**PROBLEM TO SOLVE:** Rewrite the material starting at the beginning and ending with the line that contains "Looking at the screenshot, I should 948,74.", changing "Instruction" to "Directive" and leaving everything else as it is.

**THE RECORDS:**
****************

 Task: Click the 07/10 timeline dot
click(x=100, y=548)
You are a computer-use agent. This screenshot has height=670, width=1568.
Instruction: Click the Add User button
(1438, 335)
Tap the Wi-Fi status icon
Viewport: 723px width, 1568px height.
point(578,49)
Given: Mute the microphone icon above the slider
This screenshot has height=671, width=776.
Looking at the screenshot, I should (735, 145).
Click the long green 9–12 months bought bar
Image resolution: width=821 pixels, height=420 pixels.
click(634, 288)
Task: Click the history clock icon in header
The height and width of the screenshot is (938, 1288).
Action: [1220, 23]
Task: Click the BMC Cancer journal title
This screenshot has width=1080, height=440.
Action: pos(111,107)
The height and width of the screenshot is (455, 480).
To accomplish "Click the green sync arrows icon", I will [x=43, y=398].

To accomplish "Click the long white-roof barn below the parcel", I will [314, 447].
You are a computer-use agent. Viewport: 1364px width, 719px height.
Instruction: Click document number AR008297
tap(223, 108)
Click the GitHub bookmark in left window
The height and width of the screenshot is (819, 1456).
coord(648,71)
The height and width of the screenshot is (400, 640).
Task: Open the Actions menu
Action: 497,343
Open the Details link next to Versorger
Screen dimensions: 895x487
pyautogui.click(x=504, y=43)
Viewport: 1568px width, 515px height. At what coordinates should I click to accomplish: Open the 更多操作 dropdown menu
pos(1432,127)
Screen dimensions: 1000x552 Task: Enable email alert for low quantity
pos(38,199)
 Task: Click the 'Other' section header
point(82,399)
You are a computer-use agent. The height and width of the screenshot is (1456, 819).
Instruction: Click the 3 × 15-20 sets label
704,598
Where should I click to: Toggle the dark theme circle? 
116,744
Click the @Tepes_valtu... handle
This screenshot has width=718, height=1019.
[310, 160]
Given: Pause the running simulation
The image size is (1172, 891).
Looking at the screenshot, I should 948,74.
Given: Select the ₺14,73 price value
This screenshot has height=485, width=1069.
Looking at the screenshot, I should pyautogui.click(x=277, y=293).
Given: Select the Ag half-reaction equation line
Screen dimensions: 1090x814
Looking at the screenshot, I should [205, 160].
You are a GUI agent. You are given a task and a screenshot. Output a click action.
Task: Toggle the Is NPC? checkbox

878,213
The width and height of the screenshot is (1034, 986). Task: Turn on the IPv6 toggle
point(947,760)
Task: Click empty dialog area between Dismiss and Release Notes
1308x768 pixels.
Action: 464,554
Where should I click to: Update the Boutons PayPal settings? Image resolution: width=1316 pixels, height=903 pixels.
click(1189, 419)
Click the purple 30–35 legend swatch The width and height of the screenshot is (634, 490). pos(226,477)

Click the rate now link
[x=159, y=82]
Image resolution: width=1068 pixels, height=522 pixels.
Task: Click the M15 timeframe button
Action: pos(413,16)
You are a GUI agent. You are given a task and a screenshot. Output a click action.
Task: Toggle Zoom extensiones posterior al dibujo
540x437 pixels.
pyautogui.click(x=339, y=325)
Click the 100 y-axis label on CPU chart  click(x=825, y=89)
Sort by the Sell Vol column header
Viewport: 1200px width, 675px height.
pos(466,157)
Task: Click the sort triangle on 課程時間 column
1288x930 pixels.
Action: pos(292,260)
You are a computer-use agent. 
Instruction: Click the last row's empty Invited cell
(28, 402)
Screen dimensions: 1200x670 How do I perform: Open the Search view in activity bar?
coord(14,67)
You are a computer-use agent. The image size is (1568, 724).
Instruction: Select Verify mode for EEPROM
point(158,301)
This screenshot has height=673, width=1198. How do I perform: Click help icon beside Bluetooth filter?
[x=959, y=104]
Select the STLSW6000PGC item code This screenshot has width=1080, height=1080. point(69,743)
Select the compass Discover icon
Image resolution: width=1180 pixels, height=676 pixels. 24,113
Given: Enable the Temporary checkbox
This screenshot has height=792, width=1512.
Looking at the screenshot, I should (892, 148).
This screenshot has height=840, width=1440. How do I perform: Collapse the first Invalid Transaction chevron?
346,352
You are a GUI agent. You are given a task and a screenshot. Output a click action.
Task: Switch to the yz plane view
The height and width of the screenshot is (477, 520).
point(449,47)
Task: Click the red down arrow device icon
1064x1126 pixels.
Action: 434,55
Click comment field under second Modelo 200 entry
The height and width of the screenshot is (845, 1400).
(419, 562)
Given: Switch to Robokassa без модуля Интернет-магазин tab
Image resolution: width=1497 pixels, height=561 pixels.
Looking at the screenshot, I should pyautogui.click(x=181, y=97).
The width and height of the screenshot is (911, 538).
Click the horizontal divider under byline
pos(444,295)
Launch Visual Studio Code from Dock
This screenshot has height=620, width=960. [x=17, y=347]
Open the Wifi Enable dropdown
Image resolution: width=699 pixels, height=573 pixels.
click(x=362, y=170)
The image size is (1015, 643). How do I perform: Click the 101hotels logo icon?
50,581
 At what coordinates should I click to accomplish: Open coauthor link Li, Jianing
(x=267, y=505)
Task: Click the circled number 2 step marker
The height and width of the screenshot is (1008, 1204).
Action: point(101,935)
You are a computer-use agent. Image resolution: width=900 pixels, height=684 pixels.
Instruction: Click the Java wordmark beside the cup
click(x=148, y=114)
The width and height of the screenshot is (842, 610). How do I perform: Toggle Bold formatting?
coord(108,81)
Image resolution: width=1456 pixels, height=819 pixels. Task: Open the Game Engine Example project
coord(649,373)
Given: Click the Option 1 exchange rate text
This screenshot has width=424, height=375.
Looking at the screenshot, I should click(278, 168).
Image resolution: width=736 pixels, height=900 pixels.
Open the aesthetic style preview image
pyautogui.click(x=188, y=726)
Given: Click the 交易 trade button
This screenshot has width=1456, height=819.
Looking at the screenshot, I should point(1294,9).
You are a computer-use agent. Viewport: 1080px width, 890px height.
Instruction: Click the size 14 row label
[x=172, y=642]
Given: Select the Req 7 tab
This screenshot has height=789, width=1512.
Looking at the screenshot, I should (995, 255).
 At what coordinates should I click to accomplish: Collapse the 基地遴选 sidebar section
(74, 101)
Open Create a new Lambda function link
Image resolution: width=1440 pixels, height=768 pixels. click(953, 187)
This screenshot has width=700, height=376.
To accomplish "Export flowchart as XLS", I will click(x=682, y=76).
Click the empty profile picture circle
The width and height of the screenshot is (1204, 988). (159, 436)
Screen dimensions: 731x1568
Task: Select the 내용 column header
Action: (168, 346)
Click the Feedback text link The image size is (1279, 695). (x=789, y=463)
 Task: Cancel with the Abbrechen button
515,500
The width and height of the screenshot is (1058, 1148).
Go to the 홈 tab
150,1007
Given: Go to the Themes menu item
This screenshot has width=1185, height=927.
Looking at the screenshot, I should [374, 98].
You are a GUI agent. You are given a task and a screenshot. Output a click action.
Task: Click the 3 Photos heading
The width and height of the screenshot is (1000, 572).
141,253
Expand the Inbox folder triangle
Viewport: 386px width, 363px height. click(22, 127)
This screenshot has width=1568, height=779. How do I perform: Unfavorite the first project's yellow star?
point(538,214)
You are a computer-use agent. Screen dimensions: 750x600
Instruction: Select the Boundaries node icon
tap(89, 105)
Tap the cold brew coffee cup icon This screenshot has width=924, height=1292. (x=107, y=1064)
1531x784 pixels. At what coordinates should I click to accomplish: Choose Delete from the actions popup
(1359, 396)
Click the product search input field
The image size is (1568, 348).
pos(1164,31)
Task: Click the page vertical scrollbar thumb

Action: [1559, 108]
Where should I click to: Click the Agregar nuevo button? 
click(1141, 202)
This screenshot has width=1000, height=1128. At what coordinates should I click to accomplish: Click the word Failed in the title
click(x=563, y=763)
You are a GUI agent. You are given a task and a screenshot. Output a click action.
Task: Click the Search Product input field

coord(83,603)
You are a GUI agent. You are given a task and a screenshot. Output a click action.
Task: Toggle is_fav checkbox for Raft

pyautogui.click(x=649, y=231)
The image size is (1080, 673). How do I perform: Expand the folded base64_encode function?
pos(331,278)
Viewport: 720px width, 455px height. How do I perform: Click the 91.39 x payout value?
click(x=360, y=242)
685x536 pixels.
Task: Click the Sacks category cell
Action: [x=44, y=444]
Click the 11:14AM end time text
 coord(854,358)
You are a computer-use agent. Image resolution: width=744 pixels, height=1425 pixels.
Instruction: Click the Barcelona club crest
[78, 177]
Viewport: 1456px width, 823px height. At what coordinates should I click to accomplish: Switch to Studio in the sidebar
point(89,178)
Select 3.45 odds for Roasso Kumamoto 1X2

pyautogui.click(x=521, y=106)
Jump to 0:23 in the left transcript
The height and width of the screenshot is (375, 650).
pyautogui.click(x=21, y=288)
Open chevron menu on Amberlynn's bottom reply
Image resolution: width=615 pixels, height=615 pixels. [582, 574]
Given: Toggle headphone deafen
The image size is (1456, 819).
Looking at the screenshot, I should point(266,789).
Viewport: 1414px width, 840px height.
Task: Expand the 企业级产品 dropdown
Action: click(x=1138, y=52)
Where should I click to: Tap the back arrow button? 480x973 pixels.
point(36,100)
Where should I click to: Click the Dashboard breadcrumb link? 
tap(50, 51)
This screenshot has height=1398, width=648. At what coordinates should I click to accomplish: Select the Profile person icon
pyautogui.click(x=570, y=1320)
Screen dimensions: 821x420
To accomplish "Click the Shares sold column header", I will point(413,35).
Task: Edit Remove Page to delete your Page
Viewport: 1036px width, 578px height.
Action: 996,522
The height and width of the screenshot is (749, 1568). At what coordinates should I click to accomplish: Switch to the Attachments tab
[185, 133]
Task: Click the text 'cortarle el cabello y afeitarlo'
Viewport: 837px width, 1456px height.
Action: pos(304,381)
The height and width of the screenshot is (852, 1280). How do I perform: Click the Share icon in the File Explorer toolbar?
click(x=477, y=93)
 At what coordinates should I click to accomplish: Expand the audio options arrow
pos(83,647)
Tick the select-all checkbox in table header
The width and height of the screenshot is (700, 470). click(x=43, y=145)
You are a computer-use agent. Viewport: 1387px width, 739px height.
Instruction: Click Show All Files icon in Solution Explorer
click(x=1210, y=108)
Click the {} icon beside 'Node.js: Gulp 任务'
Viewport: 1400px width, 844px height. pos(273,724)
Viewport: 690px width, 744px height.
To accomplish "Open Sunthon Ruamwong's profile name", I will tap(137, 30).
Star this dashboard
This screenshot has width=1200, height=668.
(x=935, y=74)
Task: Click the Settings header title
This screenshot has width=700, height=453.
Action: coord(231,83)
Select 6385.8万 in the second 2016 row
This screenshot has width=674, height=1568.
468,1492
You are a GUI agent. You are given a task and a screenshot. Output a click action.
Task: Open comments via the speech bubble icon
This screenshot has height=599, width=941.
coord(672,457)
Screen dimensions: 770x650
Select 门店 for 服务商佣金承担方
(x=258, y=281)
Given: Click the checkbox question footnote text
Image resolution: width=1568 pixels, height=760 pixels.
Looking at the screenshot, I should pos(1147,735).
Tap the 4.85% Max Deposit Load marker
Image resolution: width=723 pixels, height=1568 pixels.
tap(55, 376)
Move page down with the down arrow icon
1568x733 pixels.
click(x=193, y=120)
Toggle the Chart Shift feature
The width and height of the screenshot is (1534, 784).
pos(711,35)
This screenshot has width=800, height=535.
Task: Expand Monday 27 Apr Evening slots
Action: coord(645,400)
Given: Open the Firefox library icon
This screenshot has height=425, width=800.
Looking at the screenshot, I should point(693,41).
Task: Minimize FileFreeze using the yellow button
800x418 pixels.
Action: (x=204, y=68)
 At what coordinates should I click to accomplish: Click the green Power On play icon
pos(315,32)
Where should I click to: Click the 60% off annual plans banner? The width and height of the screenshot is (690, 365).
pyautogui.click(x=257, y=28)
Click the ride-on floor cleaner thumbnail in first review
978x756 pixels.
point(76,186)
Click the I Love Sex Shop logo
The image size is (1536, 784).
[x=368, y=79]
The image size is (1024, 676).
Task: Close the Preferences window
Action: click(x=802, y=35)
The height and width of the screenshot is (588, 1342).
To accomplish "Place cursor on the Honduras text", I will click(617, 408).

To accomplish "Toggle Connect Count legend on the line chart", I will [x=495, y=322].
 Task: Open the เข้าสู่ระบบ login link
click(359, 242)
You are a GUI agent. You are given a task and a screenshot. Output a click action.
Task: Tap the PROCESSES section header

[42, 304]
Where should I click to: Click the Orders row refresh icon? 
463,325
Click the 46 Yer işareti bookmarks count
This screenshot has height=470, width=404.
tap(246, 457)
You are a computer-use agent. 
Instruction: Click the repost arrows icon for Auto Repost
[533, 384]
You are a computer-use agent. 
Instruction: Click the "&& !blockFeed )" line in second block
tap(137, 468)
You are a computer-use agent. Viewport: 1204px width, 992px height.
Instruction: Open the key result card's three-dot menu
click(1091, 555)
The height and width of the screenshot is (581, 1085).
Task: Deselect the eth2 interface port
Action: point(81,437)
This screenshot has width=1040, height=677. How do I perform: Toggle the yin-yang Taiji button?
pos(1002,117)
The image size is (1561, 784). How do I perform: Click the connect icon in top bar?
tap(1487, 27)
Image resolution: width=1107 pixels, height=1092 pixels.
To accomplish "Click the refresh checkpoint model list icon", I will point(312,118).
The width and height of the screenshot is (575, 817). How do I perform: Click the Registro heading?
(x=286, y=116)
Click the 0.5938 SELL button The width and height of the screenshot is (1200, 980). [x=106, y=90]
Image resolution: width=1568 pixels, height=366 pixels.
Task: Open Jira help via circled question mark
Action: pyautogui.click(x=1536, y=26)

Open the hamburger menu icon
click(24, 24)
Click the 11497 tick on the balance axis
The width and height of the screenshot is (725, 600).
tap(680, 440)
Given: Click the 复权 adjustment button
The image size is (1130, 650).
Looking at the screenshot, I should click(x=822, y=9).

****************

**REPLY TO THE EXERCISE:**
 Task: Click the 07/10 timeline dot
click(x=100, y=548)
You are a computer-use agent. This screenshot has height=670, width=1568.
Directive: Click the Add User button
(1438, 335)
Tap the Wi-Fi status icon
Viewport: 723px width, 1568px height.
point(578,49)
Given: Mute the microphone icon above the slider
This screenshot has height=671, width=776.
Looking at the screenshot, I should (735, 145).
Click the long green 9–12 months bought bar
Image resolution: width=821 pixels, height=420 pixels.
click(634, 288)
Task: Click the history clock icon in header
The height and width of the screenshot is (938, 1288).
Action: [1220, 23]
Task: Click the BMC Cancer journal title
This screenshot has width=1080, height=440.
Action: pos(111,107)
The height and width of the screenshot is (455, 480).
To accomplish "Click the green sync arrows icon", I will [x=43, y=398].

To accomplish "Click the long white-roof barn below the parcel", I will [314, 447].
You are a computer-use agent. Viewport: 1364px width, 719px height.
Directive: Click document number AR008297
tap(223, 108)
Click the GitHub bookmark in left window
The height and width of the screenshot is (819, 1456).
coord(648,71)
The height and width of the screenshot is (400, 640).
Task: Open the Actions menu
Action: 497,343
Open the Details link next to Versorger
Screen dimensions: 895x487
pyautogui.click(x=504, y=43)
Viewport: 1568px width, 515px height. At what coordinates should I click to accomplish: Open the 更多操作 dropdown menu
pos(1432,127)
Screen dimensions: 1000x552 Task: Enable email alert for low quantity
pos(38,199)
 Task: Click the 'Other' section header
point(82,399)
You are a computer-use agent. The height and width of the screenshot is (1456, 819).
Directive: Click the 3 × 15-20 sets label
704,598
Where should I click to: Toggle the dark theme circle? 
116,744
Click the @Tepes_valtu... handle
This screenshot has width=718, height=1019.
[310, 160]
Given: Pause the running simulation
The image size is (1172, 891).
Looking at the screenshot, I should 948,74.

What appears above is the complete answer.